_EXERCISE_
From the records below, extract the lines that start at the one containing "Click the TradingView wordmark text" and end after the one containing "Click the wallet". Reproduce them without any changes.

[Entries for locating words and elements]
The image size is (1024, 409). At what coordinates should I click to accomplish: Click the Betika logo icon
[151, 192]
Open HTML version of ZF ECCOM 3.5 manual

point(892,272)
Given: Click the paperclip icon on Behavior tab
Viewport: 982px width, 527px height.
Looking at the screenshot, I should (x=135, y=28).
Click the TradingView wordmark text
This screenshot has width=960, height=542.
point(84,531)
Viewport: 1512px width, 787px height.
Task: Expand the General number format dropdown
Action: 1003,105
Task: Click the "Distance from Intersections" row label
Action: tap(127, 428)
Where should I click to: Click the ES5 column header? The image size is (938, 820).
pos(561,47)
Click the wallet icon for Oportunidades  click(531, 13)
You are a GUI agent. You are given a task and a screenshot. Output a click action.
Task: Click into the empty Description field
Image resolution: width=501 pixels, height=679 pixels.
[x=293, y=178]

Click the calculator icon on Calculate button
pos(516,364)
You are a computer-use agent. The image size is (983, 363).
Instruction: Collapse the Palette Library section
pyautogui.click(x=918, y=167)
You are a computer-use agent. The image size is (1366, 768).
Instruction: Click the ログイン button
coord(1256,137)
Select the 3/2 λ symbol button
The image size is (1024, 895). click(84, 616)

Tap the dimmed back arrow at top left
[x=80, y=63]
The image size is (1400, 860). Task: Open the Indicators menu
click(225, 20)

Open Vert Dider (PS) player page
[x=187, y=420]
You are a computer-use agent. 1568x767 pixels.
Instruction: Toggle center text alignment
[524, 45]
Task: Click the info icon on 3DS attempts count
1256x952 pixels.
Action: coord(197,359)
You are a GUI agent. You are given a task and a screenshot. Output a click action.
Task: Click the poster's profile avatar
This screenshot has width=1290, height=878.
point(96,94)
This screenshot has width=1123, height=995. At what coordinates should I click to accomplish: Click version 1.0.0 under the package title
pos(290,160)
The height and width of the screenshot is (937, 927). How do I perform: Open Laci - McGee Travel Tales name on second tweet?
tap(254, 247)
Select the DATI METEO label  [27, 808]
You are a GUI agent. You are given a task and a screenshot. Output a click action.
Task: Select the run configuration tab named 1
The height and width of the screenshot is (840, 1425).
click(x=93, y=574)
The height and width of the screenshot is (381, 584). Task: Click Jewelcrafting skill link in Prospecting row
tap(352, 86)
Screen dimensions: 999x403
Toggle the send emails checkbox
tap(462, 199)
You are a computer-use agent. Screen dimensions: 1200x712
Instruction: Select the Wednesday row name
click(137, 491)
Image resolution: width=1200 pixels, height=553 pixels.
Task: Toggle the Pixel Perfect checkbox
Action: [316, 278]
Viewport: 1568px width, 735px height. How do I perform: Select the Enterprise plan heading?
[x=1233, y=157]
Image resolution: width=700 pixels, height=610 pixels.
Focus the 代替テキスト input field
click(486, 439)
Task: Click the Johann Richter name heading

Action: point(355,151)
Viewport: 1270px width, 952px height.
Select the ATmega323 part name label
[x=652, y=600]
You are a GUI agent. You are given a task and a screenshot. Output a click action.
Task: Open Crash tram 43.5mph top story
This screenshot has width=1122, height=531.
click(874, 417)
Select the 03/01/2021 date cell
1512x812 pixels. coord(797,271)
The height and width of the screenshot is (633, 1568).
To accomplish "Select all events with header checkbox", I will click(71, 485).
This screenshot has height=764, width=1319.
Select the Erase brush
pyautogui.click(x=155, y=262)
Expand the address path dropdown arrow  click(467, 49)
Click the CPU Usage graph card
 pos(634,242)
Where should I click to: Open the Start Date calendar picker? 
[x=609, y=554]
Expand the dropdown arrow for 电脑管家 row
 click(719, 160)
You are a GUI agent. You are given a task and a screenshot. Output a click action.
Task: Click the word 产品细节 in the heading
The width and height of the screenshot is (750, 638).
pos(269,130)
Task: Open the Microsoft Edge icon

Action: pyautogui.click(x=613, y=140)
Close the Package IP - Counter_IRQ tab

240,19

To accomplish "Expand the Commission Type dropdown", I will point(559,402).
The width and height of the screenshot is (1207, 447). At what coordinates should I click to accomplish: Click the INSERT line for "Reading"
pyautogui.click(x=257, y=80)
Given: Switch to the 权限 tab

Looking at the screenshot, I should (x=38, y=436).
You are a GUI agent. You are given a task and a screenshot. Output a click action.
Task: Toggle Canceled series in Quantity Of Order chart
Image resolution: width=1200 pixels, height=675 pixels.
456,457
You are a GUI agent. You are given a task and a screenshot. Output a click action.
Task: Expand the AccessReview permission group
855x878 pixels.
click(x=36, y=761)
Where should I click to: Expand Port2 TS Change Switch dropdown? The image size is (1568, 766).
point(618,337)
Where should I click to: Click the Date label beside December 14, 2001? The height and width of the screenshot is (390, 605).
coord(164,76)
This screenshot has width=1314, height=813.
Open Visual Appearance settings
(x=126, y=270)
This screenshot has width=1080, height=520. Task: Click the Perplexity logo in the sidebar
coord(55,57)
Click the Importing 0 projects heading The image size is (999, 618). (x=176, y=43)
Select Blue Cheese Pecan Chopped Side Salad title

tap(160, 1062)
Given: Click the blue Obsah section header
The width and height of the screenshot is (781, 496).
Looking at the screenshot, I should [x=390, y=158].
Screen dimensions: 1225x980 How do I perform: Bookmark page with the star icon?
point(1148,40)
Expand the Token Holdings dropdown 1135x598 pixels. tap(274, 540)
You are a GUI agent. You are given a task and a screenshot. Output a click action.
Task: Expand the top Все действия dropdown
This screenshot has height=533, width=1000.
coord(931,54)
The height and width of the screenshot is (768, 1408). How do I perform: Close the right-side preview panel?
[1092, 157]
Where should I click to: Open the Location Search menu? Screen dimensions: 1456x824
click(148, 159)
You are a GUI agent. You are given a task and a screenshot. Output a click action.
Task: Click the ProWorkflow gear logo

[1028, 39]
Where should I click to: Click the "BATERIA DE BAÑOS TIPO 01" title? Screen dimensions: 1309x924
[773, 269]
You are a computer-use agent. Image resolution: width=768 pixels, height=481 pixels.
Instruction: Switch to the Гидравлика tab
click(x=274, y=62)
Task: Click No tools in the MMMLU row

_THE COMPLETED TASK_
Click the TradingView wordmark text
This screenshot has width=960, height=542.
point(84,531)
Viewport: 1512px width, 787px height.
Task: Expand the General number format dropdown
Action: 1003,105
Task: Click the "Distance from Intersections" row label
Action: tap(127, 428)
Where should I click to: Click the ES5 column header? The image size is (938, 820).
pos(561,47)
Click the wallet icon for Oportunidades  click(531, 13)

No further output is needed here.